= REQUIRED WORK =
This exercise calls for an exact copy of the listing below.

= WORKING DATA =
------
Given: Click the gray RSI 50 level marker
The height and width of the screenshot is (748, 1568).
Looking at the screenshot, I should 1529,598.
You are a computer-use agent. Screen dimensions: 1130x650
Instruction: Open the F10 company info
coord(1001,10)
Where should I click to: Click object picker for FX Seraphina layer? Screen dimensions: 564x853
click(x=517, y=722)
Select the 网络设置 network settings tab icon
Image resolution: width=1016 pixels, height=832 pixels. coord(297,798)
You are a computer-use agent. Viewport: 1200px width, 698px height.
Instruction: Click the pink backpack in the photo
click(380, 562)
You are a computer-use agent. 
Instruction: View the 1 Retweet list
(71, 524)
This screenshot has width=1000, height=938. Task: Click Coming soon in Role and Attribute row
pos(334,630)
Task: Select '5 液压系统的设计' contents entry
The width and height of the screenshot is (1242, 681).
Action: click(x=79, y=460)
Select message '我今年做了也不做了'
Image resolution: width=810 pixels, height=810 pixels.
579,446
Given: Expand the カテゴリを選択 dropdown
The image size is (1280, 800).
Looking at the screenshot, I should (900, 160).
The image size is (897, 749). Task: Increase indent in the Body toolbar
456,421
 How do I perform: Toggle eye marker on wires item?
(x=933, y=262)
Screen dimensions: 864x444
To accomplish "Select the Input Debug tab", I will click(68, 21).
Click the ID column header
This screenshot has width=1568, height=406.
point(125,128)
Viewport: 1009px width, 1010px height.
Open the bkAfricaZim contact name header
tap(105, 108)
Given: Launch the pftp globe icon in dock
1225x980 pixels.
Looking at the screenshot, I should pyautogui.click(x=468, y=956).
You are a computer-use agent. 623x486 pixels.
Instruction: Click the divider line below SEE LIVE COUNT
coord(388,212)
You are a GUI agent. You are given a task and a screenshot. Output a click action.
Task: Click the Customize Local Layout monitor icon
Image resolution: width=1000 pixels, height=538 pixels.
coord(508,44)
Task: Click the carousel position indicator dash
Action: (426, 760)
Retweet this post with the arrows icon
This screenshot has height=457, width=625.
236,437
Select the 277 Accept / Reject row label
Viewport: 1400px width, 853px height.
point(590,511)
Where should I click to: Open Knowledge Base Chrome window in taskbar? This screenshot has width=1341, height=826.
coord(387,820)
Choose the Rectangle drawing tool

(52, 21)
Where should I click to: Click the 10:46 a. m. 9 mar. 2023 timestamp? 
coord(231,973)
------
= RESPONSE TO THE EXERCISE =
Given: Click the gray RSI 50 level marker
The height and width of the screenshot is (748, 1568).
Looking at the screenshot, I should 1529,598.
You are a computer-use agent. Screen dimensions: 1130x650
Instruction: Open the F10 company info
coord(1001,10)
Where should I click to: Click object picker for FX Seraphina layer? Screen dimensions: 564x853
click(x=517, y=722)
Select the 网络设置 network settings tab icon
Image resolution: width=1016 pixels, height=832 pixels. coord(297,798)
You are a computer-use agent. Viewport: 1200px width, 698px height.
Instruction: Click the pink backpack in the photo
click(380, 562)
You are a computer-use agent. 
Instruction: View the 1 Retweet list
(71, 524)
This screenshot has width=1000, height=938. Task: Click Coming soon in Role and Attribute row
pos(334,630)
Task: Select '5 液压系统的设计' contents entry
The width and height of the screenshot is (1242, 681).
Action: click(x=79, y=460)
Select message '我今年做了也不做了'
Image resolution: width=810 pixels, height=810 pixels.
579,446
Given: Expand the カテゴリを選択 dropdown
The image size is (1280, 800).
Looking at the screenshot, I should (900, 160).
The image size is (897, 749). Task: Increase indent in the Body toolbar
456,421
 How do I perform: Toggle eye marker on wires item?
(x=933, y=262)
Screen dimensions: 864x444
To accomplish "Select the Input Debug tab", I will click(68, 21).
Click the ID column header
This screenshot has width=1568, height=406.
point(125,128)
Viewport: 1009px width, 1010px height.
Open the bkAfricaZim contact name header
tap(105, 108)
Given: Launch the pftp globe icon in dock
1225x980 pixels.
Looking at the screenshot, I should pyautogui.click(x=468, y=956).
You are a computer-use agent. 623x486 pixels.
Instruction: Click the divider line below SEE LIVE COUNT
coord(388,212)
You are a GUI agent. You are given a task and a screenshot. Output a click action.
Task: Click the Customize Local Layout monitor icon
Image resolution: width=1000 pixels, height=538 pixels.
coord(508,44)
Task: Click the carousel position indicator dash
Action: (426, 760)
Retweet this post with the arrows icon
This screenshot has height=457, width=625.
236,437
Select the 277 Accept / Reject row label
Viewport: 1400px width, 853px height.
point(590,511)
Where should I click to: Open Knowledge Base Chrome window in taskbar? This screenshot has width=1341, height=826.
coord(387,820)
Choose the Rectangle drawing tool

(52, 21)
Where should I click to: Click the 10:46 a. m. 9 mar. 2023 timestamp? 
coord(231,973)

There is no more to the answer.